Is nuclear fusion finally poised to deliver?
“We are standing on the ground that could change the future of energy,” says engineer Laurent Pattison, deep in the reactor pit of the world’s biggest nuclear fusion project.
Around him is a vast construction site, all aimed at creating temperatures of 150mC on this spot and finally bringing the power of the sun down to Earth. The €18bn (£14.3bn) Iter project, now rising fast from the ground under the bright blue skies of Provence, France, is the first capable of achieving a critical breakthrough: getting more energy out of the intense fusion reactions than is put in.
“It is a bet that is very important for humanity,” says Johannes Schwemmer, the director of Fusion for Energy, the EU partner in the international Iter collaboration. “We need to get this energy once and for all.”
The long allure of nuclear fusion is simple: clean, safe, limitless energy for a world that will soon house 10bn energy-hungry citizens. But despite 60 years of research and billions of dollars, the results to date are also simple: it has not delivered.
Fusion is in danger of following its atomic cousin, conventional fission nuclear power, in over-promising – “electricity too cheap to meter” – and under-delivering. The Iter project itself, which stems from a cold war Reagan-Gorbachev summit in 1985, has seen years of turmoil. The US pulled out entirely between 1998-2003 and in 2008, Iter had to treble its budget and shift its deadline back a decade.
But leaders representing half the world’s population – through the Iter partners, the EU, China, Russia, US, India, Japan and South Korea – are now making the €18bn wager that fusion can deliver and have radically overhauled Iter’s management to fix the mistakes of the past.
The goal is to trap a plasma in a huge magnetic ring and force heavy hydrogen isotopes to fuse together to release prodigious amounts of energy – four times more than the splitting of uranium atoms produces in conventional fission reactors.
“We are convinced we can deliver hundreds of megawatts through Iter,” up to 10 times more energy than is put in, says David Campbell, the director of science and operations at Iter (which means “the way” in Latin).
To achieve that breakthrough, Iter will use a donut-shaped magnetic cage called a tokamak to trap the plasma. More than 200 smaller tokamaks have been built around the world and Campbell says the decades of physics and engineering that Iter is building on is a strong guarantee of success.
But nothing has ever been attempted on the scale of Iter. The world record for fusion power – 16MW – was set in 1997 at the JET reactor in the UK. The longest fusion run – six minutes and 30 seconds – was achieved at France’s Tore Supra in 2003. Iter is aiming for 500MW and 50-minute runs.

The site is a cathedral to the fusion dream: it spans the equivalent of 60 football fields and the reactor building will weigh 320,000 tonnes, all resting on rubber bearings in case of an unlikely, but not impossible, earthquake. The reactor itself will weigh 23,000 tonnes, three times more than the Eiffel Tower. It is the most complex engineering project in history.
More than 2,800 tonnes of superconducting magnets, some heavier than a jumbo jet, will be connected by 200km of superconducting cables, all kept at -269C by the world’s largest cryogenic plant, which will pump 12,000 litres per hour of liquid helium.
Millions of precision components will be shipped in from the seven partners to be assembled by thousands of workers. This is all aimed at keeping just two grammes of plasma hot enough and stable enough in the 30m-diameter tokamak for fusion to take place.

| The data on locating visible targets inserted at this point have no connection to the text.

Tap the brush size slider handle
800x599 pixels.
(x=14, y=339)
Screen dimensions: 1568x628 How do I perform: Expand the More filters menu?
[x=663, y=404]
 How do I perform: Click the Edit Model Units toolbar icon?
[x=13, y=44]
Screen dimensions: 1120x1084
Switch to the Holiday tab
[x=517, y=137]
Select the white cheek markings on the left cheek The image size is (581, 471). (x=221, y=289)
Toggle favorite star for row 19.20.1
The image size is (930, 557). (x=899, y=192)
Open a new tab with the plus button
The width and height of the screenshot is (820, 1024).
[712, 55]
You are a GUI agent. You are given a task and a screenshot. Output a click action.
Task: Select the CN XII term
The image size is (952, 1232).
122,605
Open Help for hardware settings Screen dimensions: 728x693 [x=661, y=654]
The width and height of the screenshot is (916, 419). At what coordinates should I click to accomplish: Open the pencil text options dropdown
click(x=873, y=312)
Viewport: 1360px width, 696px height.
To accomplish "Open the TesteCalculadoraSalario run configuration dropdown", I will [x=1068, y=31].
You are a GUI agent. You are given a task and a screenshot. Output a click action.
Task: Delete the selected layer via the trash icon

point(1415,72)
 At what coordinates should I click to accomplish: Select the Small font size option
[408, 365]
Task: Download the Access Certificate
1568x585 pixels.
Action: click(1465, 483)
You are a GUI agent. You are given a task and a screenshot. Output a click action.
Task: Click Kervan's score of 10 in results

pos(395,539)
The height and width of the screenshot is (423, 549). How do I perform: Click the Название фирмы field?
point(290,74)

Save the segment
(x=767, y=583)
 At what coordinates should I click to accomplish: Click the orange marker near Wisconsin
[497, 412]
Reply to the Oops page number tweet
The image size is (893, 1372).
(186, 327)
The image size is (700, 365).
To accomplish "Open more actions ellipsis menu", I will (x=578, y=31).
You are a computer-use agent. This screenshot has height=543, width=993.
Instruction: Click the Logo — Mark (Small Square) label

Iter’s schedule is to create the first plasma in 2025, then start firing tiny 5mm frozen pellets of heavy hydrogen – deuterium and tritium – into the plasma and generating energy. Deuterium is easily refined from seawater and fuses with tritium, which is harvested from fission reactors but could be self-generated in Iter in future. The aim is to reach its maximum power output by 2035 and, if so, Iter will be the foundation of the first fusion power plants.
Bernard Bigot, the director general of Iter, is certain it will produce plentiful power, “but what is not granted so far is that this technology will be simple and efficient enough that it could be industrialised,” he says.
The point of Iter is finding out, says Bigot: “The world needs to know if this technology is available or not. Fusion could help deliver the energy supplies of the world for a very long time, maybe forever.”